ILLEGAL IMMIGRANTS (TRAFFICKING) ACT 2000 S5

ILLEGAL IMMIGRANTS (TRAFFICKING) ACT 2000 S5(2)

K (G) v MIN FOR JUSTICE 2002 2 IR 418

ILLEGAL IMMIGRANTS (TRAFFICKING) ACT 2000 S13

ILLEGAL IMMIGRANTS (TRAFFICKING) ACT 2000 S11

REFUGEE ACT 1996 S11B

R (I) v MIN FOR JUSTICE & REFUGEE APPEALS TRIBUNAL UNREP COOKE 24.7.2009 2009/47/11866 2009 IEHC 353

IMMIGRATION

Asylum

Tribunal decision - No substantial ground made out - Contested report - Lack of substantial explanation - Conclusion that applicant lacked credibility - Onus on applicant - Non-adversarial process - GK v Minister for Justice [2002] 2 IR 418 and R (I) v Minister for Justice [2009] IEHC 353, (Unrep, HC, Cooke J, 24/7/2009) considered - Illegal Immigrants (Trafficking) Act 2000 (No.29) s 5; Refugee Act 1996 (No.17), s11b - Rules of the Superior Courts 1986 (SI 15/1986), O 84 - Leave to issue judicial review proceedings refused (2009/3 JR - Cooke J - 4/3/2011) [2011] IEHC 77

J(KJ) v Refugee Appeals Tribunal and Ors

Facts The applicant had been refused refugee status in the State and had sought leave to bring judicial review proceedings against the decision of the Refugee Appeals Tribunal. Both the Refugee Appeals Commissioner and the Tribunal had concluded that the applicant's story of having been a bodyguard to his brother (a Taliban commander) and the circumstances of his arranged flight to be incredible. In addition the Tribunal had concluded that even if he was a credible person, he was not entitled to protection as low-ranking members of the Taliban were not at risk in Afghanistan. In order to maintain the proceedings the applicant also required an extension of time pursuant to section 5(2) of the Illegal Immigrants (Trafficking) Act 2000 ("the 2000 Act"). At issue were the assessment of the applicant's credibility and the difficulties the applicant claimed to have regarding the interpretation process at the hearing.
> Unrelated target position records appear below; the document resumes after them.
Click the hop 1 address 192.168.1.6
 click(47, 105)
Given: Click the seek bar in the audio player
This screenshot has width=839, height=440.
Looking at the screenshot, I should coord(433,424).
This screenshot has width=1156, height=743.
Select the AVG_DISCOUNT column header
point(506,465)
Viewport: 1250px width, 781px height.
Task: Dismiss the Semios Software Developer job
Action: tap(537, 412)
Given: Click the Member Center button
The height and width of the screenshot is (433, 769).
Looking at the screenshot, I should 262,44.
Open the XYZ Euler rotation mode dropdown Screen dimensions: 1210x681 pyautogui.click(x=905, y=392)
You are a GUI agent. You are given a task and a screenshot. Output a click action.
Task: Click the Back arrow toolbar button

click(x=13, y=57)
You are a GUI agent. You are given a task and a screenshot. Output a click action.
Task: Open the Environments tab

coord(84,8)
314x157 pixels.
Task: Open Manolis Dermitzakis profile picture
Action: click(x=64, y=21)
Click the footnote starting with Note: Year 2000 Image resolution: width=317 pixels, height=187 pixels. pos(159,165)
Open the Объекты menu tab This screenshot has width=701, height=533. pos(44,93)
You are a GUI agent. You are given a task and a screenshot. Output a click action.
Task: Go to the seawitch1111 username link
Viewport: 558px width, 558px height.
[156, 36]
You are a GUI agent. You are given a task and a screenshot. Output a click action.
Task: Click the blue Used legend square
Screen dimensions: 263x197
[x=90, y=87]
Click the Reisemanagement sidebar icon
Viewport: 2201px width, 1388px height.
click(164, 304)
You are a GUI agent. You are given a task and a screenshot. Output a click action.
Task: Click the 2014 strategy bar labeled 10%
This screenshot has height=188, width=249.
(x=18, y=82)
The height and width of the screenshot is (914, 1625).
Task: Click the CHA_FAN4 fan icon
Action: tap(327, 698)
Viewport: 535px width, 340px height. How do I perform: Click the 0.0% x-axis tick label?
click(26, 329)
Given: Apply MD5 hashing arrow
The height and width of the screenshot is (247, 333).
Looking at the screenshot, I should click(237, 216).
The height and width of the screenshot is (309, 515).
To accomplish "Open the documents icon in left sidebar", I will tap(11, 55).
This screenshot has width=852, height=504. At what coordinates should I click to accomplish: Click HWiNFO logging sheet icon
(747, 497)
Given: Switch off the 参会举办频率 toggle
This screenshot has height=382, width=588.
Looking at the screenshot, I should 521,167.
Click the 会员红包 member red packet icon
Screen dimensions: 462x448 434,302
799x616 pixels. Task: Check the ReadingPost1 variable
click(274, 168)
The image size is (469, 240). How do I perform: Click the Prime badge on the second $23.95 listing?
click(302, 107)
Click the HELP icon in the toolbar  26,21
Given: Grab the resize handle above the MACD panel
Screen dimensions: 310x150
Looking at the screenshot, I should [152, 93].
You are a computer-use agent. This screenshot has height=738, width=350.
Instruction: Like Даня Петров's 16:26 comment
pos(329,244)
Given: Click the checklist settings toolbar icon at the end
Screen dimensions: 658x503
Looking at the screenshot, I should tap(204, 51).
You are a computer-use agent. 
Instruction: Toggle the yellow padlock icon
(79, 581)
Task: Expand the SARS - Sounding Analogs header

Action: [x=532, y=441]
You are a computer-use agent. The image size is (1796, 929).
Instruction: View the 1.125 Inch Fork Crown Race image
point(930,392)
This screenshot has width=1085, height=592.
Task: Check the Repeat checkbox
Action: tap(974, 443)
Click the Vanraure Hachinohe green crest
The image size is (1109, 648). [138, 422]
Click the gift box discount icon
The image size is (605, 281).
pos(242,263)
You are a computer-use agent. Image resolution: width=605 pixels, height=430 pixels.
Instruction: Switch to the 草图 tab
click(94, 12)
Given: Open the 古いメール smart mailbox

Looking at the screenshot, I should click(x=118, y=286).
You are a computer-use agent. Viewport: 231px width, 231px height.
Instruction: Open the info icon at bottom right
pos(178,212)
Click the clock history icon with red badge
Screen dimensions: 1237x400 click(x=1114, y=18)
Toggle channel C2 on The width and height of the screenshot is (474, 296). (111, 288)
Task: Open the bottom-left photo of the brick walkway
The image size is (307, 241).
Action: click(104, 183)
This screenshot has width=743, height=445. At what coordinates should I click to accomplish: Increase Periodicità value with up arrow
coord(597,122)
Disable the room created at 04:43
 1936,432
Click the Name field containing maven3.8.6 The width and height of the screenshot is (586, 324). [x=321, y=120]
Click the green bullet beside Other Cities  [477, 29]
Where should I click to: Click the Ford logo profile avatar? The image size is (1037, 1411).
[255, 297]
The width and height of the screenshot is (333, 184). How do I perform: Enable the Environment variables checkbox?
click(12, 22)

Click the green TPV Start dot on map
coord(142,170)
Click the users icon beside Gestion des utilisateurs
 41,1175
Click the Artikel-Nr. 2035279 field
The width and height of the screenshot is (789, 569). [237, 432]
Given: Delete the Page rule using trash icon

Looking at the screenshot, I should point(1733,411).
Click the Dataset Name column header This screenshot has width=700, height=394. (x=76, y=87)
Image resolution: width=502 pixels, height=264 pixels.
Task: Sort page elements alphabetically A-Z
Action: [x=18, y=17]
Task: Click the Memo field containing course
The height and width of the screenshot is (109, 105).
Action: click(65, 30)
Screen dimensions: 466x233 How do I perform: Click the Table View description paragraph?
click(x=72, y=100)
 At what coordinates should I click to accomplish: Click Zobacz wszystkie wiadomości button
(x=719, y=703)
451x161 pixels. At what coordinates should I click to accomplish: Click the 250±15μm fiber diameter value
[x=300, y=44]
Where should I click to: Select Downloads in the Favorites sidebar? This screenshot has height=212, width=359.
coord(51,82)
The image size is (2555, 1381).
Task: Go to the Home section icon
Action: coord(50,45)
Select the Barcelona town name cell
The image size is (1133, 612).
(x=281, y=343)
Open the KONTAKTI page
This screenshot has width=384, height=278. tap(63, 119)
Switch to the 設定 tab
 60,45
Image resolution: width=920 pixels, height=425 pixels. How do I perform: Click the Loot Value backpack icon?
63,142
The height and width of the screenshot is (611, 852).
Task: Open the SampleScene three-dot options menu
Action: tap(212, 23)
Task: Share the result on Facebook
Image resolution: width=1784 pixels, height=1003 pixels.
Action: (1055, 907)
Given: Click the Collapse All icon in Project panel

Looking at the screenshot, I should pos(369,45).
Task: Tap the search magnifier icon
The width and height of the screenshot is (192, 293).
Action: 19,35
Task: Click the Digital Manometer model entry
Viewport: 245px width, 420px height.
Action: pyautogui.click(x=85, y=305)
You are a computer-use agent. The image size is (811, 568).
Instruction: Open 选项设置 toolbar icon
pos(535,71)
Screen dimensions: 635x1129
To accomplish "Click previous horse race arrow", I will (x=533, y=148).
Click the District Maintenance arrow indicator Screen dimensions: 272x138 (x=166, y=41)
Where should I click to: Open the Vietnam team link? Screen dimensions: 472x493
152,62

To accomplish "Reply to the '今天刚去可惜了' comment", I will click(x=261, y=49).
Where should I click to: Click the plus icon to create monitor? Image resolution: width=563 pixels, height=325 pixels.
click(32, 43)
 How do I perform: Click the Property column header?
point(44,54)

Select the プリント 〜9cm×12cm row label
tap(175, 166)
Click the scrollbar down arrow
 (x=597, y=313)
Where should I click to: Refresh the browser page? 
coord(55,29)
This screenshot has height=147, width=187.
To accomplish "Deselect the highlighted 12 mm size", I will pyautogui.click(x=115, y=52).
Held by Cooke J in refusing leave to bring proceedings. Having examined the explanations that had been furnished by the applicant to the Tribunal it was clear that the assessment of credibility could not be interfered with by way of judicial review. The complaint regarding interpretation issues was not supported by any other evidence. The Tribunal member drew from country of origin information the finding that former low ranking members of the Taliban who had renounced its membership no longer faced any risk of reprisal or ill treatment. No substantial ground has been made out as to why the contested report ought to be quashed. No serious issue has been raised which would justify the substantial extension of time required in order to grant leave. Leave was therefore refused.

Reporter: R.F.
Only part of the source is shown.